Ft Smith liked my contraption....gonna have the gunsmiths look it over. I'm thinking even a polymer mount would hold these little sights. One made to fit right over the anti-glare rails with matching shape to fit the rail grooves would stick down tight with monkey glue. The aluminum bases are easily heated for five seconds and then can be removed. Polymer probably would not allow this. Does anyone think Walther would sell any neatly made little mounts for this sight, the same one they offer on the PPS. I think they would. They could probably even mold them out of zinc. 1917
Hey Crete, been wondering how you are doing with Italy having such problems not far away. Greece seems to be not being as hard hit. We are staying home, planting flowers, gardening and I'm shooting and doing photography. We wash everything that comes into the house....mail, food items....neighbors and family not allowed. 1917
The red dots are still working fine. I wasn't sure if the glue would hold up but it is still tight and I can't pull the sights off. I had about 50 belts where the glue had let go on these old, 15 year old, belts had let go. I applied Gorilla Glue to where the joint had failed and that repaired the belts as well. Good stuff for certain applications. I had planned on throwing 50 almost new belts away. If I can keep the dot on the target...that is where the round will hit. Sure beats having to line up rear sight, front blade and see the target all at the same time. 1917
The red dot on the 5" pistol flew off this morning. The glue let go of the aluminum base. The original test with JB Weld only, let the aluminum separate also. Seems the problem is these adhesives sticking to the aluminum bases. I cleaned the base of all oil I think. If it happens again I'm going to sand it, drill some holes so the glue can penetrate up into the aluminum base. Or find some better glue. The 3.4" QD is undergoing quite a bit of study regarding sear/hammer hook angles and trigger pull. I dropped the trigger pull to 2 lb 11oz but I'm not happy with my understanding or lack thereof of the geometry and function. Everything on the net regarding sear engagement is on 1911's. On a 1911 the hook is 90*, the sear can follow several angles, even a rounded edge called "True Radius". Did I mention there are a dozen jibs for accurate work. How many exist for a P22? None. I can photo and blow the engagement up. Dykem blue the faces and look at engagement wear. But what I really want is 100% understanding of what would be the best concept. Actually the P22 is laid out somewhat similar to a 1911 regarding trigger bar engagement with the sear. 1917
Always piddlin'..... I don't know anything about hammer hook angles and poop like that. But I do know that when a car is painted it is sanded first. Also, when doing body work we use a 16 grit disc to grind the metal before applying the body putty. See where I'm headed?

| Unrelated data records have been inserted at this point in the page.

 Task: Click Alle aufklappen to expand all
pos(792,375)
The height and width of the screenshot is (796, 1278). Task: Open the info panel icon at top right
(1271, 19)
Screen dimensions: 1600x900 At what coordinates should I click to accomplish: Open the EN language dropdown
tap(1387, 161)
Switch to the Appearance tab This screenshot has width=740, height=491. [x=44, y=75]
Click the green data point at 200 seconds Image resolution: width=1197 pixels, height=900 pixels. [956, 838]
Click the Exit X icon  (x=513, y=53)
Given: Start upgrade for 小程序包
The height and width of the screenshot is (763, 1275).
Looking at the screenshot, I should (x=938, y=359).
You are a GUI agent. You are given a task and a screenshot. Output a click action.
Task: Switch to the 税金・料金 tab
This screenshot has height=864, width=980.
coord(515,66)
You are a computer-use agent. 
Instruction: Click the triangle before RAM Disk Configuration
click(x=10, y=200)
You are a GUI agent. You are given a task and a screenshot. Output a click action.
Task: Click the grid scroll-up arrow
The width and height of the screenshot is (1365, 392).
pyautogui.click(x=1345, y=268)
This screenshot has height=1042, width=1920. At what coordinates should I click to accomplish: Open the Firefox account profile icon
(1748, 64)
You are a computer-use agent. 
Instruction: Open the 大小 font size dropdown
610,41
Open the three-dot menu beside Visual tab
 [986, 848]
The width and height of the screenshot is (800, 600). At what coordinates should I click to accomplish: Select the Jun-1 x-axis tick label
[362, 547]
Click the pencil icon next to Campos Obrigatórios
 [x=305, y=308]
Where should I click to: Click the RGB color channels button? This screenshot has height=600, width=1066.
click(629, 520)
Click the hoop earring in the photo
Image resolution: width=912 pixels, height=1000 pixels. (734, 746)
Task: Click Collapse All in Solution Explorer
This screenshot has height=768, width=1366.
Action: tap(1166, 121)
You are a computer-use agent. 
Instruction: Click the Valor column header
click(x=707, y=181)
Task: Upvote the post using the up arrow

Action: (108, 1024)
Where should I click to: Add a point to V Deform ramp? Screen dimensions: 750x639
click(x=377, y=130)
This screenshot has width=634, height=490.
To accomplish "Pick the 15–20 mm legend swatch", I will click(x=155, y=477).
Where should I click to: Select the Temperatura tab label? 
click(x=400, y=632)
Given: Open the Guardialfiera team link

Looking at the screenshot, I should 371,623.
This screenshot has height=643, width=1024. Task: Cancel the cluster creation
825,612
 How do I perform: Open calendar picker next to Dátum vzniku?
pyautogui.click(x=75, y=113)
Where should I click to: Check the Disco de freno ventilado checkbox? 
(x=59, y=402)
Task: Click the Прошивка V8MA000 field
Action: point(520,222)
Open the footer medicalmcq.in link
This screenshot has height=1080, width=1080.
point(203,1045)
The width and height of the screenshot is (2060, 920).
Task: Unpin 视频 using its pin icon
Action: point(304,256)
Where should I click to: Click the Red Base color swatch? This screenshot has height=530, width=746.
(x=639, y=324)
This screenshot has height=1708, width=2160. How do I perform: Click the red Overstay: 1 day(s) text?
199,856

That rough surface gives the paint or body something to stick to.
I believer the same applies to your aluminum plate. lay some 80 grit sand paper down on the work bench and slide that plate back and forth a few times.
I bought me some of that super duper Gorilla glue the other day to glue magnets to some kydex. That stuff DOES set up quick. It's working so far.
Kept missing everything I shot at. Squirrels just stick out their tongue and keep on chewing. Did I re-zero the last time I put the dot on??? I wondered. Black dot on some paper....good grief, 6" low and 2" left. Screwed the adjustments back to zero....laugh tomorrow tubby....you will be sorry. And don't even think about chewing my wiring harness again.
And,, remember those holes I drilled in order to get the thread adapter off...well, you gotta make sure the suppressor is all the way tight or they let about 99.9% of the noise out.. 1917
I've got more than one of these Shields. I've found that the battery on the ones I leave in the safe or a drawer or covered up, will last a long time....still waiting for one to run down. However I've got two pistols that are never put away so they're exposed to light as long as the sun is shining. Those two batteries lasted a few months.
I think the key is keeping the shield sight 'covered' or shielded from light when not in use. Otherwise, the light sensor in the sight will adjust the brightness of the red dot based on the light hitting the sensor....bright light, means a brighter red dot.....which drains the battery quicker.
I hear you. However they advertise 2-3 years and 4 years with dark storage. Of course I have no idea how old the battery was that came with the thing. The only other problem, perhaps because of the suppressor is blowback dust on the lens. The lens is plastic so it has to be carefully cleaned. 1917
I'm going to go back to the screwed down base through the slide and into the steel breech block.
the glue eventually lets go. Yesterday the sight flew off agin and hit me between the eyes....ouch. So I will glue it down and use that to hold it securely while I drill and tap the breech block for a couple of screws as shown earlier in this thread. A new battery renewed the red dot. 1917
And, that is finished with a bit of blue threadlocker on the screws. To remove the breech block for cleaning I will need to loosen the screws. The base is glued down as well...now to re-zero and see how it holds up. 1917
Same 1/16" aluminum base but with two 3mm screws fitted into the drilled and tapped steel breech block. The front, right hole is for access to the extractor pin. The two rear holes are for mounting the sight.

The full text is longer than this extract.